Jopling joins us for a Q&A, where we learn more about her important research and her future plans along this path.
Why you chose to study clinical psychology?
I chose to pursue a doctorate in clinical psychology because I wanted to develop the skills needed to help youth struggling with depression, anxiety, and stress-related disorders both directly, through clinical work, and indirectly, through meaningful research. Here at UBC, the clinical psychology program trains graduate students to become world-class researchers and provides exemplary clinical training.

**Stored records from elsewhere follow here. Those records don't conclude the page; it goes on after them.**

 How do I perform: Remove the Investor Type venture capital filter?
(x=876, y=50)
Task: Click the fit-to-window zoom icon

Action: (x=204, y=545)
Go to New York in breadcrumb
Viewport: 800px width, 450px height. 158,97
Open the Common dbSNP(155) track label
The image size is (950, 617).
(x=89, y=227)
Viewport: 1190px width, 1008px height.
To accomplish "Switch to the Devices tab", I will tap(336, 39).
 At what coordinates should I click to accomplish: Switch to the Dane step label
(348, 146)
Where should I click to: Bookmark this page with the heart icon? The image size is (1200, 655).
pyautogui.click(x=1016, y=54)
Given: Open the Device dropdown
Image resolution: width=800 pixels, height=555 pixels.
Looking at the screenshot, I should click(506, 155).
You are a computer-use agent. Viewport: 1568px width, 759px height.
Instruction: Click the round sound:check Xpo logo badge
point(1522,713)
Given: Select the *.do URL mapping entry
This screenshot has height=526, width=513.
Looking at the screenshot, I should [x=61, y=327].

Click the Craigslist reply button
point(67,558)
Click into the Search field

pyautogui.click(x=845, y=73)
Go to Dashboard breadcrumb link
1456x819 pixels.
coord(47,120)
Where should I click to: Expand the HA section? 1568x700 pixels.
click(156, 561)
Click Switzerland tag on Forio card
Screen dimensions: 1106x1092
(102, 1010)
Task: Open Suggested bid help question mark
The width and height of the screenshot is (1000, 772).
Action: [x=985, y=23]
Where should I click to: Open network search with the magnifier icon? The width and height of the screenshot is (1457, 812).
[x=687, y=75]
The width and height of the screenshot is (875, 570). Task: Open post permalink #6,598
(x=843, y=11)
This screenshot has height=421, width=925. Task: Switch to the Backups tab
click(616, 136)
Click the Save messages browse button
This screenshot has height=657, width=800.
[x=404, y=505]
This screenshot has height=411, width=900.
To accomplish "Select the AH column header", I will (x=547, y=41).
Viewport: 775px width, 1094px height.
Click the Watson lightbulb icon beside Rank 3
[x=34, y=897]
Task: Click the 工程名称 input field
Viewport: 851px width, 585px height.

It was a perfect fit.
Can you tell us more about your research?
My master’s research examined associations between cognitive biases and biological responses to stress during preadolescence, an important developmental period when many affective disorders (such as depression and anxiety) first emerge. Further, dysregulated biological system responses to stress during this time have been shown to predict the later onset of both depression and anxiety disorders. I found that individual differences in the ability to remove emotional information from attention and memory were associated with both adaptive and maladaptive patterns of reactivity and recovery across multiple biological systems, including the neuroendocrine system and the autonomic nervous system. By identifying candidate mechanisms underlying maladaptive responses to stress, this work can support the development of interventions that could help to promote resilience against the detrimental effects of both acute and chronic life stress in youth.
I feel so lucky to be able to complete my doctoral work under Dr. Joelle LeMoult’s supervision; her mentorship is unparalleled.
Any next steps or plans in your career
Moving forward, I hope to continue working alongside youth who are struggling with mental illness and their families. Further, I hope to conduct meaningful research that promotes a greater understanding of the factors associated with trajectories of risk and resilience among youth at risk of developing depression, anxiety, and stress-related disorders.